Y ese sustrato realista se percibe en su escritura; en la herencia y la tradición que la atraviesan, y que Tarkovski buscó reinsertar en la tradición cinematográfica cuando teorizó acerca de un cine “de lo poético”, y no un “cine poético”. Su primera escuela de cine (y de arte) fue Tolstoi. Para él, los excesos en sus largas parrafadas, su desequilibrado equilibro formal, la desmesura combinada con una enorme capacidad para rescatar el detalle pasional en una tormenta de acción, fueron las armas que le permitieron construir no un modo de narrar sino una estética. Porque –más que Eisenstein, Vertov o Kalatozov– Tarkovski fue el cineasta más ruso de todos; quien más se compenetró en explorar con su cámara el alma rusa, tal y como se la indagó en literatura durante el siglo XIX.
Habría algo inmanente, infinito, en la imagen cinematográfica. Un densidad temporal e icónica que hacen que el tiempo esculpido, perdure.
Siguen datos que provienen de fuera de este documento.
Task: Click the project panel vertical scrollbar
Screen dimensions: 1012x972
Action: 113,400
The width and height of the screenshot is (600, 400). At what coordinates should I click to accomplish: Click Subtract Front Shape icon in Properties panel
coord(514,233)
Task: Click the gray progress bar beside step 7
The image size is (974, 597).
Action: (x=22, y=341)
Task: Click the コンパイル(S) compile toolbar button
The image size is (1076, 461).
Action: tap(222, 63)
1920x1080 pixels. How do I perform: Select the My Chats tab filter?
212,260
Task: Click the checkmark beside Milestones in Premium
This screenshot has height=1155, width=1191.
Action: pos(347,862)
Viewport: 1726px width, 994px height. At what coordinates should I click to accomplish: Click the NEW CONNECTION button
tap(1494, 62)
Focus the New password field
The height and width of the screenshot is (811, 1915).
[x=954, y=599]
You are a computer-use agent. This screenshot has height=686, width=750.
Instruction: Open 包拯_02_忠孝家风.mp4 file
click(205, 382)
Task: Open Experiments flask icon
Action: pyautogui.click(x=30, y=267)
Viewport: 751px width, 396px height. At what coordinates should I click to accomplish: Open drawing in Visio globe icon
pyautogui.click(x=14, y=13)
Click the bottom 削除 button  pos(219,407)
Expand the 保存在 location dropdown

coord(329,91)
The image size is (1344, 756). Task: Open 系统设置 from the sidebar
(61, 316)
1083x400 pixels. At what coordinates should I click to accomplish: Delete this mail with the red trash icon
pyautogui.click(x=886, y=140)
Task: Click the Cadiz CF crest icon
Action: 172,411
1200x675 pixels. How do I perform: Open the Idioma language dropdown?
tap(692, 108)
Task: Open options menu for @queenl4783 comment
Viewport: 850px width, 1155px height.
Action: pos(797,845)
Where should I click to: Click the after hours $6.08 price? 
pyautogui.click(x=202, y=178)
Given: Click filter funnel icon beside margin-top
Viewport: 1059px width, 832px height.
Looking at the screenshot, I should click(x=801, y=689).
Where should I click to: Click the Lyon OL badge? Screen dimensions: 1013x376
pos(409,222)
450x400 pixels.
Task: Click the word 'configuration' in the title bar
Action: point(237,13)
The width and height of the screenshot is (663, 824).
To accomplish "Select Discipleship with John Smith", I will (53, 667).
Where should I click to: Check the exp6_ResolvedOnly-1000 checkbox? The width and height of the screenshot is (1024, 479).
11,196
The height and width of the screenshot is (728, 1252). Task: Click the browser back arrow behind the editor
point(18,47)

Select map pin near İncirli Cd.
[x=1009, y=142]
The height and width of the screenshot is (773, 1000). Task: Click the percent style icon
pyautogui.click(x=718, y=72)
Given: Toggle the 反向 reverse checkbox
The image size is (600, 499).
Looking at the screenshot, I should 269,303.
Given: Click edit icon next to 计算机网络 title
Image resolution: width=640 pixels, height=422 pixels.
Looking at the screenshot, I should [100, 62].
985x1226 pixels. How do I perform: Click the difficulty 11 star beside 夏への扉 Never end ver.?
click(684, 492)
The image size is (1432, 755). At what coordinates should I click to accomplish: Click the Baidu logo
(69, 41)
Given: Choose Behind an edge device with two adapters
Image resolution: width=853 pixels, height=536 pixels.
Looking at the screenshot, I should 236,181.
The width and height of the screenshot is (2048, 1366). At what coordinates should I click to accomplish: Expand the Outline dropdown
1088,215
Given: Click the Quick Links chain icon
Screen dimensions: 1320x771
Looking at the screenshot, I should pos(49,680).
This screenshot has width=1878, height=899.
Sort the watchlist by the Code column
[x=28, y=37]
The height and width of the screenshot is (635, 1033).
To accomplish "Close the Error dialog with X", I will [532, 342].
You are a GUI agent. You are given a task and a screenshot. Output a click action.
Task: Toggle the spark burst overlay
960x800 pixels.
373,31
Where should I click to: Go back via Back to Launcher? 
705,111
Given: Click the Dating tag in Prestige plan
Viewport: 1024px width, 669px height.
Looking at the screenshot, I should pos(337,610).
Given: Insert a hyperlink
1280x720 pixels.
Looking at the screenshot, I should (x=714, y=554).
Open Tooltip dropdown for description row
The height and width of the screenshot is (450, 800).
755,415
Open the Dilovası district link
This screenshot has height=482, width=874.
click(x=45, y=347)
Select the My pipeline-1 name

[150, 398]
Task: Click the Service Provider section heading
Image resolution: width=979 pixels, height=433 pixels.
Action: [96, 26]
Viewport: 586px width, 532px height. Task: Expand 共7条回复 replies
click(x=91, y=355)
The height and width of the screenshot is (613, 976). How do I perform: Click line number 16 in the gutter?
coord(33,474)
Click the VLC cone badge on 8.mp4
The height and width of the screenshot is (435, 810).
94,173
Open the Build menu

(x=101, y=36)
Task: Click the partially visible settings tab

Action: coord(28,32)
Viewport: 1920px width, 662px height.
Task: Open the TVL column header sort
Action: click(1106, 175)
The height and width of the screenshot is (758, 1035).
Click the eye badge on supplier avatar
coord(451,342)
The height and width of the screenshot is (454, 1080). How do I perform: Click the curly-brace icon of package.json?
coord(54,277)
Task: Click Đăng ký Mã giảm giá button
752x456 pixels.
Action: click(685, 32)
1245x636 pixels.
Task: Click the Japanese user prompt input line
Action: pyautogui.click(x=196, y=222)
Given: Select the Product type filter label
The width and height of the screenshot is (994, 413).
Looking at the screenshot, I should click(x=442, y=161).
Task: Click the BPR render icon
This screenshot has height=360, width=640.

Y en esas unidades mínimas, en la construcción sensible de una imagen, está condensada su experiencia como lector de la narrativa más sustancial del siglo XIX. En definitiva, la sensibilidad del ritmo interno de un plano debería producir, dice Tarkovski como un mantra, el mismo efecto que la sensibilidad de la palabra exacta cuando se hace literatura. Esa sensibilidad es lo que lo vuelve perdurable y, por esa razón, hasta el día de hoy, su cine y su literatura persisten en volver a nosotros como paisajes de un mundo olvidado (el viejo cine moderno) y nos propone recordar qué fue del tiempo perdido.